The FMLA guarantees 12 weeks of unpaid leave due to illness or major life events like the birth of a child. But the availability of that leave depends on a number of factors, including a worker’s tenure at a job and the size of the employer’s workforce. As a result of eligibility rules, approximately 44 percent of the workers are ineligible for this unpaid leave. This gap impacts low wage workers: Data from the Bureau of Labor Statistics show that, as of 2025, about one-fifth of workers in the bottom 10 percent of wage earners do not have access to unpaid leave – compared to about 5 percent of the highest 10 percent of earners.

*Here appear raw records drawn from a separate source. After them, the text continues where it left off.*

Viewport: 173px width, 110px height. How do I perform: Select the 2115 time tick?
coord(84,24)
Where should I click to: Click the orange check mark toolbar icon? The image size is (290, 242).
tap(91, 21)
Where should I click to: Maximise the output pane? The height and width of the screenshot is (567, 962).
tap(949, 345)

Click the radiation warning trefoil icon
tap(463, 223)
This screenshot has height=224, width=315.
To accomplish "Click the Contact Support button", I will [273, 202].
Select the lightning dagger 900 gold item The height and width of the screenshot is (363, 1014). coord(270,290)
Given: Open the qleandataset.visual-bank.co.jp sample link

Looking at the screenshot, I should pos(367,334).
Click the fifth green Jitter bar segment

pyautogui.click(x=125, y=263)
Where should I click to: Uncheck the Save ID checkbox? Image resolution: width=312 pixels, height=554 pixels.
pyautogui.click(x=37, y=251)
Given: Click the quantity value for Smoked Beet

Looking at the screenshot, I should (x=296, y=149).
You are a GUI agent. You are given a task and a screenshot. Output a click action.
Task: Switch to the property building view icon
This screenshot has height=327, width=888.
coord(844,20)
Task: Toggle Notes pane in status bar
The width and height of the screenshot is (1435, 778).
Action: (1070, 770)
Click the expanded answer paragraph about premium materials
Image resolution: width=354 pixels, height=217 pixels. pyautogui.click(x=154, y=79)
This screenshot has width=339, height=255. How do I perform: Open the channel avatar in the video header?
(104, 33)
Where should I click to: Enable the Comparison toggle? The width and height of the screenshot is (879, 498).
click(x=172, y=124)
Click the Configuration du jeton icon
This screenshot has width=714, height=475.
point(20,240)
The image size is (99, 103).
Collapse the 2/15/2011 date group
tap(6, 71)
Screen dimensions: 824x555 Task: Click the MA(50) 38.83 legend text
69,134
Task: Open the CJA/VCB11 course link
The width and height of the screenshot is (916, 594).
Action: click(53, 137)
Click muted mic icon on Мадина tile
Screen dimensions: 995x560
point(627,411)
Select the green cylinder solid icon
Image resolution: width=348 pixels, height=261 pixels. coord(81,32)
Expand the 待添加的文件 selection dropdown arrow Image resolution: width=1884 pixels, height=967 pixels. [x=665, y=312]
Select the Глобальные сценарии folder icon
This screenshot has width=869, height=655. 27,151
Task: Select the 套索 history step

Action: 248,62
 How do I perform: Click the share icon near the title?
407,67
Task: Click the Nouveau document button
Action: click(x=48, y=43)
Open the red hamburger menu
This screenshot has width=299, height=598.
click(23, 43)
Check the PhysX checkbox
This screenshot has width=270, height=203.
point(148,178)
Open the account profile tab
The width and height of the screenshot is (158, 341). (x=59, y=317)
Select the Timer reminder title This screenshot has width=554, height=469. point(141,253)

Even When Available, Unpaid Leave is Inadequate
Of course, being able to access unpaid leave is only a start. In most of the developed economies, workers are granted a range of paid leave options. The Organization for Economic Cooperation and Development (OECD) finds that the United States remains an extreme outlier, granting workers no guaranteed time off for medical leave, and none for maternity or paternity leave to care for the mother and bond with the newborn. The US is one of just six countries in the world without any form of national paid leave.
What the US does have, though, is a very limited patchwork system of state programs to help fill that gap. WIth Minnesota and Maine launching their own leave programs this year, there are now 13 states plus the District of Columbia that offer paid family leave of some sort. Still, this remains wholly inadequate; as the National Partnership for Women & Families estimates, Almost three-quarters (73 percent) of working people do not have access to paid leave. And the provisions in each state’s leave policy vary considerably with respect to the maximum time available, worker eligibility requirements, and definition of family.
As with unpaid leave, the availability of paid leave in its current form is skewed to high earners; as the Department of Labor recently noted, only 27 percent of private sector workers had access to paid family leave, but “for lowest wage workers, who are predominately women and workers of color, 95 percent have no access to paid family leave.”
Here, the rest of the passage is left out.